Your answer should be the records below, written out exactly.

Collected data:
##############################

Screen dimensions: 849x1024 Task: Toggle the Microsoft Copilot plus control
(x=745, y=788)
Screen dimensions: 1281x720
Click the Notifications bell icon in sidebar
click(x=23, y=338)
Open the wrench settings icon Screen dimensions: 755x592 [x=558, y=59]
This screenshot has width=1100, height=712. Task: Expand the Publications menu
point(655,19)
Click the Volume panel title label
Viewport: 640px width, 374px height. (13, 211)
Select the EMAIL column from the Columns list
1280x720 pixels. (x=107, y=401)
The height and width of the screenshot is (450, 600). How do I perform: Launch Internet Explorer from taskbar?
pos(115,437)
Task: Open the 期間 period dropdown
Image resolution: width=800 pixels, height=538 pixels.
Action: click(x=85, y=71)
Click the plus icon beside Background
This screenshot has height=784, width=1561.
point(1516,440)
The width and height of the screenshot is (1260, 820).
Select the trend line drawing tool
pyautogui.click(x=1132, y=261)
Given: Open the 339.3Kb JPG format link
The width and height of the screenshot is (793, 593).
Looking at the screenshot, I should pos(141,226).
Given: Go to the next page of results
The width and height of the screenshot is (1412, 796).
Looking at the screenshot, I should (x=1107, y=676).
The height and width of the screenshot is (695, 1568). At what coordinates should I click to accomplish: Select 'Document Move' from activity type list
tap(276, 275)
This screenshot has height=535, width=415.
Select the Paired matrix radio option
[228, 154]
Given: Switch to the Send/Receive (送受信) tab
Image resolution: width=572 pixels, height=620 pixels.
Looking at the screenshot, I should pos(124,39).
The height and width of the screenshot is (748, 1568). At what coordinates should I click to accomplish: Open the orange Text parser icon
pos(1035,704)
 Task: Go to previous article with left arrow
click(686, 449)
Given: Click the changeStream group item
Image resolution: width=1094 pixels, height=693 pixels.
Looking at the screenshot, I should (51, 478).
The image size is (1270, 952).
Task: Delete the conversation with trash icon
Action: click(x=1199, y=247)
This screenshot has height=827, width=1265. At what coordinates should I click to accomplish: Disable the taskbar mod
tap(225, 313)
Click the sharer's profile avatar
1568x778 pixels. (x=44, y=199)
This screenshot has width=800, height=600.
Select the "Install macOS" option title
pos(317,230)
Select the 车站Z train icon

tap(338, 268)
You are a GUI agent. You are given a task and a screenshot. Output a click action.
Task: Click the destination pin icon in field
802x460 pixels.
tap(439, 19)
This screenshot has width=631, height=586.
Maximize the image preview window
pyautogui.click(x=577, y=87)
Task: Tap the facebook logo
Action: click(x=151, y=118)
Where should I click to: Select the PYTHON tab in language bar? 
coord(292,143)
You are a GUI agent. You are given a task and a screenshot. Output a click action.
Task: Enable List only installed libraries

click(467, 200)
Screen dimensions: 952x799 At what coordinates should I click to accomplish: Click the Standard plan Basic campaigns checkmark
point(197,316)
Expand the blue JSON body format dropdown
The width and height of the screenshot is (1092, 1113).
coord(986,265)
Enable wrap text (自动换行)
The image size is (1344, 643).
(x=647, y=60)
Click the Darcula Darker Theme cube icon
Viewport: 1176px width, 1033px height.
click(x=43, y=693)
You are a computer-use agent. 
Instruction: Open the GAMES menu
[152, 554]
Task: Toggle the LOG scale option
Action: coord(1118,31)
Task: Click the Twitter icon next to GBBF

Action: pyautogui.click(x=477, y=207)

##############################

Answer below:
Screen dimensions: 849x1024 Task: Toggle the Microsoft Copilot plus control
(x=745, y=788)
Screen dimensions: 1281x720
Click the Notifications bell icon in sidebar
click(x=23, y=338)
Open the wrench settings icon Screen dimensions: 755x592 [x=558, y=59]
This screenshot has width=1100, height=712. Task: Expand the Publications menu
point(655,19)
Click the Volume panel title label
Viewport: 640px width, 374px height. (13, 211)
Select the EMAIL column from the Columns list
1280x720 pixels. (x=107, y=401)
The height and width of the screenshot is (450, 600). How do I perform: Launch Internet Explorer from taskbar?
pos(115,437)
Task: Open the 期間 period dropdown
Image resolution: width=800 pixels, height=538 pixels.
Action: click(x=85, y=71)
Click the plus icon beside Background
This screenshot has height=784, width=1561.
point(1516,440)
The width and height of the screenshot is (1260, 820).
Select the trend line drawing tool
pyautogui.click(x=1132, y=261)
Given: Open the 339.3Kb JPG format link
The width and height of the screenshot is (793, 593).
Looking at the screenshot, I should pos(141,226).
Given: Go to the next page of results
The width and height of the screenshot is (1412, 796).
Looking at the screenshot, I should (x=1107, y=676).
The height and width of the screenshot is (695, 1568). At what coordinates should I click to accomplish: Select 'Document Move' from activity type list
tap(276, 275)
This screenshot has height=535, width=415.
Select the Paired matrix radio option
[228, 154]
Given: Switch to the Send/Receive (送受信) tab
Image resolution: width=572 pixels, height=620 pixels.
Looking at the screenshot, I should pos(124,39).
The height and width of the screenshot is (748, 1568). At what coordinates should I click to accomplish: Open the orange Text parser icon
pos(1035,704)
 Task: Go to previous article with left arrow
click(686, 449)
Given: Click the changeStream group item
Image resolution: width=1094 pixels, height=693 pixels.
Looking at the screenshot, I should (51, 478).
The image size is (1270, 952).
Task: Delete the conversation with trash icon
Action: click(x=1199, y=247)
This screenshot has height=827, width=1265. At what coordinates should I click to accomplish: Disable the taskbar mod
tap(225, 313)
Click the sharer's profile avatar
1568x778 pixels. (x=44, y=199)
This screenshot has width=800, height=600.
Select the "Install macOS" option title
pos(317,230)
Select the 车站Z train icon

tap(338, 268)
You are a GUI agent. You are given a task and a screenshot. Output a click action.
Task: Click the destination pin icon in field
802x460 pixels.
tap(439, 19)
This screenshot has width=631, height=586.
Maximize the image preview window
pyautogui.click(x=577, y=87)
Task: Tap the facebook logo
Action: click(x=151, y=118)
Where should I click to: Select the PYTHON tab in language bar? 
coord(292,143)
You are a GUI agent. You are given a task and a screenshot. Output a click action.
Task: Enable List only installed libraries

click(467, 200)
Screen dimensions: 952x799 At what coordinates should I click to accomplish: Click the Standard plan Basic campaigns checkmark
point(197,316)
Expand the blue JSON body format dropdown
The width and height of the screenshot is (1092, 1113).
coord(986,265)
Enable wrap text (自动换行)
The image size is (1344, 643).
(x=647, y=60)
Click the Darcula Darker Theme cube icon
Viewport: 1176px width, 1033px height.
click(x=43, y=693)
You are a computer-use agent. 
Instruction: Open the GAMES menu
[152, 554]
Task: Toggle the LOG scale option
Action: coord(1118,31)
Task: Click the Twitter icon next to GBBF

Action: pyautogui.click(x=477, y=207)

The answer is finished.